Pancreaticoduodenectomy and IVC Resection in Retroperitoneal Sarcoma: Expanding the Limits of Feasible Surgery
Menée à partir de données 2007-2022 portant sur 1 138 patients atteints d'un sarcome rétropéritonéal localisé (âge médian : 58 ans), cette étude analyse l'efficacité et la sécurité d'une résection combinée de la tête du pancréas/duodénum et de la veine cave inférieure
Background: Combined resection of the pancreatic head/duodenum (PD) and inferior vena cava (IVC), along with other abdominal organs, is seldom performed in localized retroperitoneal sarcoma (RPS). However, the feasibility and safety of this approach may have implications for patient management.

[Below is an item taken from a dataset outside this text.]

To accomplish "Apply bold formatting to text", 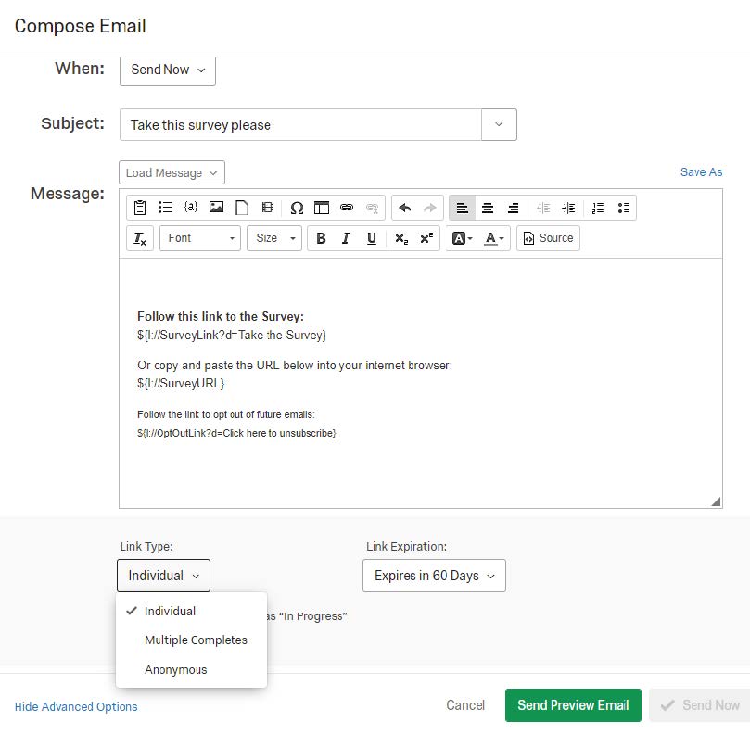I will point(321,238).
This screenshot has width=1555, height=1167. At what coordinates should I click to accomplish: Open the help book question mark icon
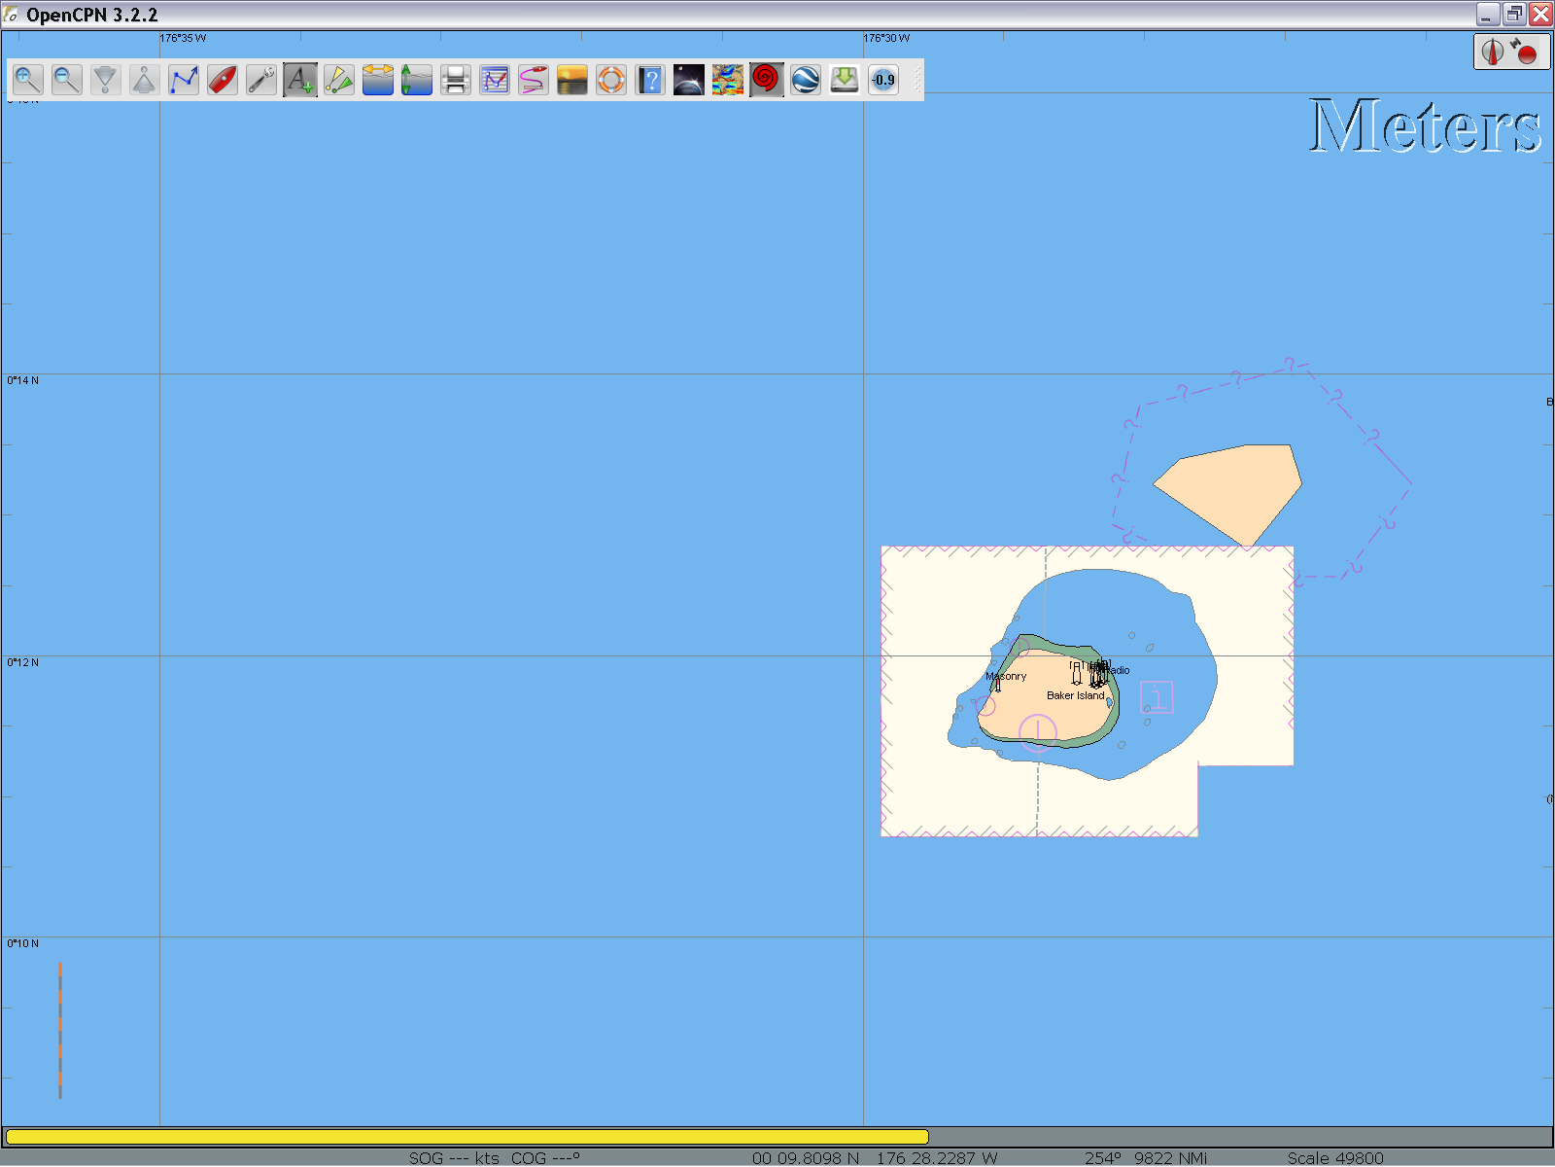click(x=650, y=80)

Methods: All consecutive patients undergoing surgery for localized RPS at our Institution between January 2007 and December 2022 were reviewed. Primary endpoint was 90 days postoperative morbidity (Clavien–Dindo)/mortality. Secondary end-points were overall survival (OS) and disease-free survival (DFS).
Results: Among 1138 patients treated with multivisceral resection (935 primary, 203 recurrent), 11/1138 (0.9%) underwent concomitant PD and IVC resection (10/935 [1.0%] primary, 1/203 [0.4%] recurrent). Median age was 58 years (IQR 28–75). Histology included IVC leiomyosarcoma (n=7), dedifferentiated liposarcoma (n=3), and malignant peripheral nerve sheath tumour (n=1). Median operative time was 614 min (IQR 480–932), with a median resected organ score of 5 (IQR 3.5–6.5). IVC reconstruction was performed in 8 patients (aortic homograft 4, IVC homograft 2, PTFE graft 1, PTFE patch 1). Major complications (Clavien–Dindo
≥
III) occurred in 46%, including 3 re-operations and 1 post-operative death at 90 days. After a median follow-up of 38 months (IQR 9–150), 1- and 3-year OS were 78% (95% CI 55–100) and 52% (95% CI 27–100). Corresponding DFS rates were 48% (95% CI 22–100) and 16% (95% CI 3–94).
Conclusions: Concurrent PD and IVC resection in localized RPS is technically feasible but associated with high morbidity. Selected patients may achieve durable survival. Further validation through multicenter collaborative studies, including RESAR (NCT03838718), is warranted.